Le Ministère de la Communication, des Télécommunications et du Numérique (MCTN) a tranché. Les résultats de la répartition du Fonds d’Appui et de Développement de la Presse (FADP) pour l’année 2025 révèlent un tri sans précédent : sur 256 médias officiellement reconnus au Sénégal, 92 ont été écartés du financement. Entre dossiers incomplets, dettes sociales et non-respect du Code de la presse, l’heure est à l’assainissement du secteur.
Dakar, Sénégal – La publication des résultats du FADP 2025 marque un tournant dans la gestion des deniers publics destinés aux médias. Sur les 241 dossiers effectivement déposés, 77 ont été rejetés après un examen minutieux des services du MCTN. Si l’on ajoute les 15 médias reconnus qui n’ont pas daigné déposer de dossier, ce sont au total 164 organes de presse qui ont été retenus pour bénéficier de cette enveloppe annuelle.
La conformité fiscale : le premier filtre éliminatoire
Le message du gouvernement est clair : aucune aide publique ne sera versée sans un quitus fiscal en règle.
- 30 médias ont été éliminés pour non-conformité fiscale et sociale (dettes auprès de l’IPRES et de la CSS).
- 15 médias ont vu leur dossier rejeté car incomplet ou contenant des pièces non valides.
- 15 autres n’ont tout simplement déposé aucun dossier de candidature.
Le Code de la presse comme nouveau rempart
Au-delà de l’aspect purement financier, le MCTN a mis l’accent sur la structuration professionnelle des entreprises de presse.
- 10 médias ont été recalés pour non-respect du seuil minimal de cinq employés exigé par le Code de la presse.
- 10 autres ont été sanctionnés pour des insuffisances administratives, telles que l’absence de responsable éditorial ou des informations contradictoires dans les dossiers.
- 7 médias ont été épinglés pour des irrégularités graves, notamment des doublons où des documents identiques étaient utilisés pour plusieurs entités distinctes.
- 5 dossiers ont été rejetés pour non-respect des délais de dépôt.

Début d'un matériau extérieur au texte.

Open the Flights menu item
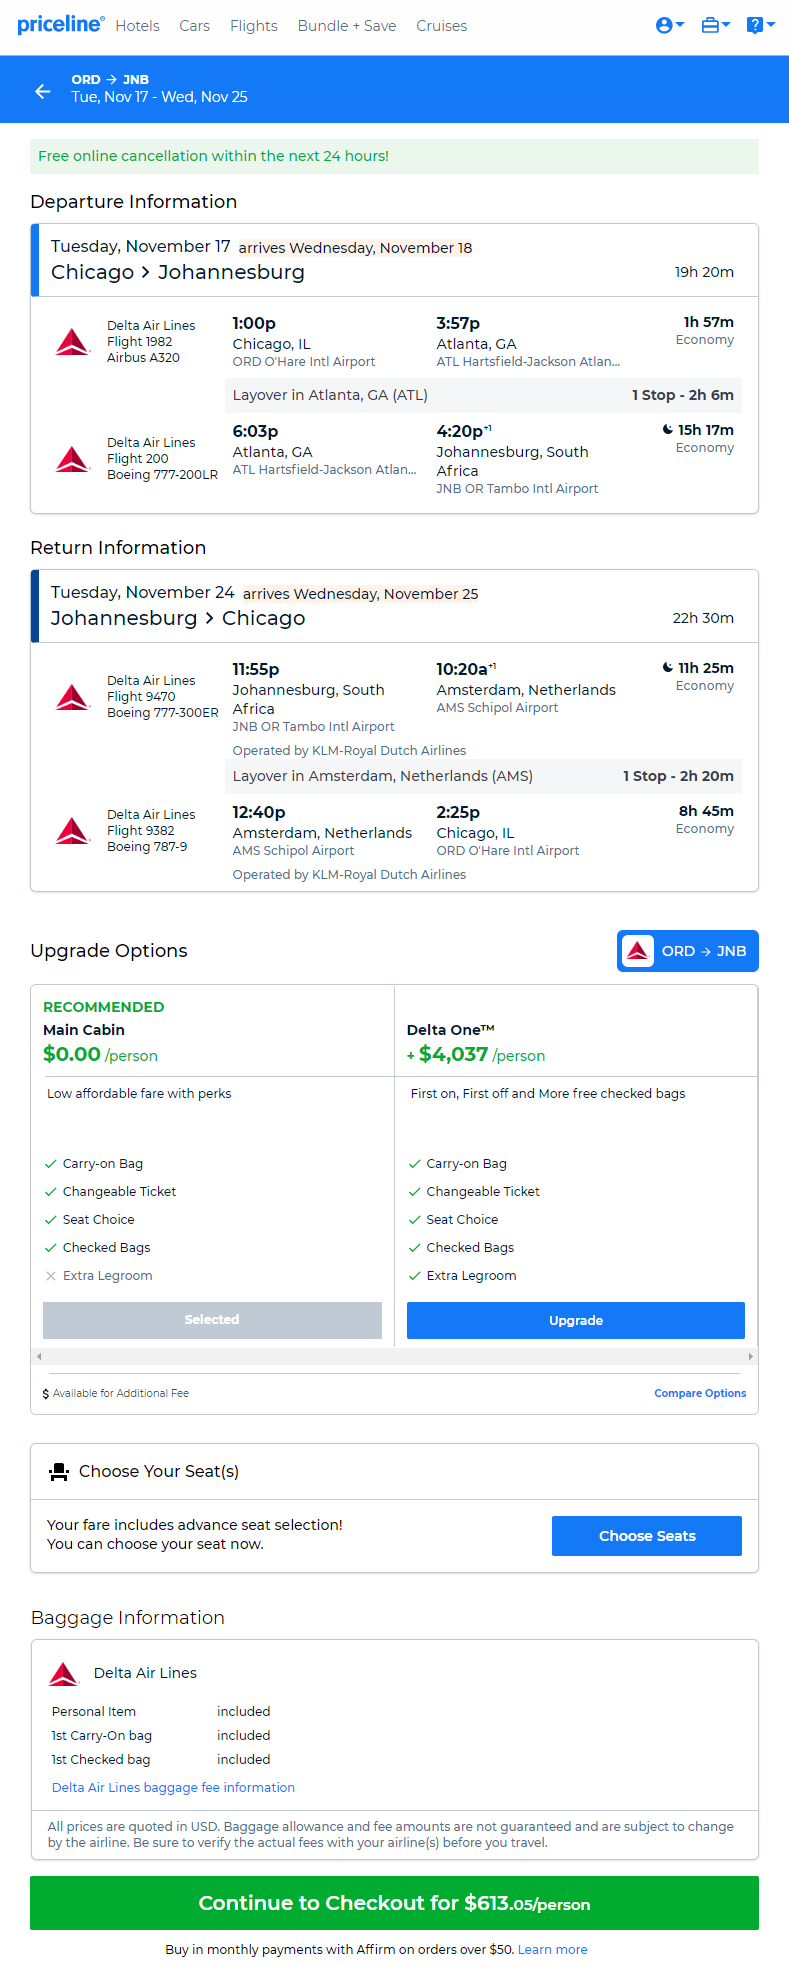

Vers une presse plus structurée
Cette répartition 2025 sonne comme un avertissement pour les patrons de presse. L’époque des aides distribuées sans contrepartie semble révolue, laissant place à une exigence de transparence et de viabilité économique. Pour les 164 bénéficiaires, ce fonds constitue un souffle nécessaire, tandis que pour les 92 autres, le défi de la régularisation est désormais lancé pour espérer figurer sur les listes de 2026.